- **Task item**:
Every line from the one bearing "Our Story (1145, 960)" through the last line of the entries should be printed exactly, with no other output.

- **Given records**:

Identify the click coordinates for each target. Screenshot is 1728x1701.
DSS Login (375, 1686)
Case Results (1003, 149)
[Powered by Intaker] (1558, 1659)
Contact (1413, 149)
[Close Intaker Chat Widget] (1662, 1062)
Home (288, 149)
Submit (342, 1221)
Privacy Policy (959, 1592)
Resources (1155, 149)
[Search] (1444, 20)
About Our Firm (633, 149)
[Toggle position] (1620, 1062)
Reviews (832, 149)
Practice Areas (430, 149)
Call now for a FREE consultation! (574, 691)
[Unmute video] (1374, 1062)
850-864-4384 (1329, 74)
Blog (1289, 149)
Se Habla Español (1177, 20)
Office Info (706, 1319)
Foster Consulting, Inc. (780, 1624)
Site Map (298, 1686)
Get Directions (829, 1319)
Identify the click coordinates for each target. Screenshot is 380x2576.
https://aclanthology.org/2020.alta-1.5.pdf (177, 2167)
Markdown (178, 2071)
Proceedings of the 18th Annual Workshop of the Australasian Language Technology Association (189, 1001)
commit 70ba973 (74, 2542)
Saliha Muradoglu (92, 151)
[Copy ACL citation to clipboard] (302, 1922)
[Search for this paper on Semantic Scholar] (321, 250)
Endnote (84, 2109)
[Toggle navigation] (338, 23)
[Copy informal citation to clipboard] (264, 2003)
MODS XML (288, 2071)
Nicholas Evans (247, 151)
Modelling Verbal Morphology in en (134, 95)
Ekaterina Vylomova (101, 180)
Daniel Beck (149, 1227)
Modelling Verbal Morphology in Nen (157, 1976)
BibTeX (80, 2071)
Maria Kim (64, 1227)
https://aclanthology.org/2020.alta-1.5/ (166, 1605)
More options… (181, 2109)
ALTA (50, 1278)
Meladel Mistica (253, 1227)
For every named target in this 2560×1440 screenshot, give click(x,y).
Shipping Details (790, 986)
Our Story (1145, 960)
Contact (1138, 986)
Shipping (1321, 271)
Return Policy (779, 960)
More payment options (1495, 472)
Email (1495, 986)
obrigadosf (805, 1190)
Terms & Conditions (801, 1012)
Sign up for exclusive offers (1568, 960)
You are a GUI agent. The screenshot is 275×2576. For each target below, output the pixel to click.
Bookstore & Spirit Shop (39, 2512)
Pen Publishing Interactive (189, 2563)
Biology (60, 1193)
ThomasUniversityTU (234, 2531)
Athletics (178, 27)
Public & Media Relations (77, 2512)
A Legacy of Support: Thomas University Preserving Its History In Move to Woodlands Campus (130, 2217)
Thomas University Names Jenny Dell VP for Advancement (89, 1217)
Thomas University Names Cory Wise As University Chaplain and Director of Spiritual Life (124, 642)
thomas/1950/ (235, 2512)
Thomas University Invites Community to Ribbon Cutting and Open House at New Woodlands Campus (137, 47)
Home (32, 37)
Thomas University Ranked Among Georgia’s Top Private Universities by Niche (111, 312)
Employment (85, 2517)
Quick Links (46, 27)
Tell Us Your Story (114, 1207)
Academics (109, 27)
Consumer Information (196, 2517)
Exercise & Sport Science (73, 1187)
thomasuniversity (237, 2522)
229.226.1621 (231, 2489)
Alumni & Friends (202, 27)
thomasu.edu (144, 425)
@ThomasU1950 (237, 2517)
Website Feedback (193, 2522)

- **Solution below**:
Our Story (1145, 960)
Contact (1138, 986)
Shipping (1321, 271)
Return Policy (779, 960)
More payment options (1495, 472)
Email (1495, 986)
obrigadosf (805, 1190)
Terms & Conditions (801, 1012)
Sign up for exclusive offers (1568, 960)
You are a GUI agent. The screenshot is 275×2576. For each target below, output the pixel to click.
Bookstore & Spirit Shop (39, 2512)
Pen Publishing Interactive (189, 2563)
Biology (60, 1193)
ThomasUniversityTU (234, 2531)
Athletics (178, 27)
Public & Media Relations (77, 2512)
A Legacy of Support: Thomas University Preserving Its History In Move to Woodlands Campus (130, 2217)
Thomas University Names Jenny Dell VP for Advancement (89, 1217)
Thomas University Names Cory Wise As University Chaplain and Director of Spiritual Life (124, 642)
thomas/1950/ (235, 2512)
Thomas University Invites Community to Ribbon Cutting and Open House at New Woodlands Campus (137, 47)
Home (32, 37)
Thomas University Ranked Among Georgia’s Top Private Universities by Niche (111, 312)
Employment (85, 2517)
Quick Links (46, 27)
Tell Us Your Story (114, 1207)
Academics (109, 27)
Consumer Information (196, 2517)
Exercise & Sport Science (73, 1187)
thomasuniversity (237, 2522)
229.226.1621 (231, 2489)
Alumni & Friends (202, 27)
thomasu.edu (144, 425)
@ThomasU1950 (237, 2517)
Website Feedback (193, 2522)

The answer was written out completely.